Let’s Talk About Me: Authorship and Authority in the Digital Age
In the boring old real ‘analogue’ world, ideas of authorship and authority naturally sit together. Over time we work out who is talking sense and who is full of hot air.
While I can work on simple hypotheses like ‘if this is written by Melanie Phillips it is almost certainly ghastly rubbish’, a search engine like Google has to calculate authority through a dense mix of keyword density, social cues, link quality, time on page, speed of hitting the back button, etc, etc.
That’s hard work - which is why Google is now starting to account for authorship in its algorithm. It is identifying content by author, and is starting to calculate the authority of different authors. So all things being equal, if Delia Smith and Jamie Oliver are both writing about breakfast, the author with the highest authority will rank higher and (cue drumroll) bring home the bacon.
You have to go through a few hoops to get Google to recognise you as an author - and at this point I should pause to acknowledge the long-suffering natural search team at Harvest who have patiently answered my endless questions on this subject.
The path is hard, but the rewards are great. Here’s what you get:
1. A lovely email from Google welcoming you to ‘Google Authorship’.

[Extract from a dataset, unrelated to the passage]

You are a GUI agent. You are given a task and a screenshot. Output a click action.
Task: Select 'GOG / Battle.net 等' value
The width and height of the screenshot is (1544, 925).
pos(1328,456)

2. Your very own photo now features in Google’s search results, terrifying small children and kittens who may happen across it.
3. Best of all, buried in the hyper-geeky labs section of Google Webmaster Tools, you now have access to your very own author statistics across all the web properties that take your work.
So how unbelievably cool is all that??
We’re entering a world where freelance journalists can argue up their fees based on their established authority – because higher authority means better search ranking, which ultimately means more page views and ad revenue for the publisher.
Of course it’s also a world where your employees can leave you and take their author authority with them.
So here’s my final point. The manager of Village People is meant to have had one of the easiest jobs in the music business. In any dispute with ’the talent’, he knew he could always replace the fireman or the red Indian with someone else in fancy dress and no one would be any the wiser.
Compare that with the miserable job of the manager of a ego-filled supergroup like the appalling Crosby, Stills, Nash and Young. Any one of the stars could flounce off leaving the brand irreparably damaged.
As I read it, the Village People model is now the one to avoid. Where authority is vested in authors, agencies and clients will need to recruit and retain their own experts - and perhaps work to promote their employees individual brands.
And ironically we have a model for exactly this kind of business in the ego-fuelled advertising agencies of yesteryear with their convoluted surname-rich names. Saatchi & Saatchi, Doyle Dane Bernbach, Ogilvy and Mather, Sterling Cooper Draper Pryce, Abbott Mead Vickers - you are not dinosaurs from another era, you are instead THE FUTURE!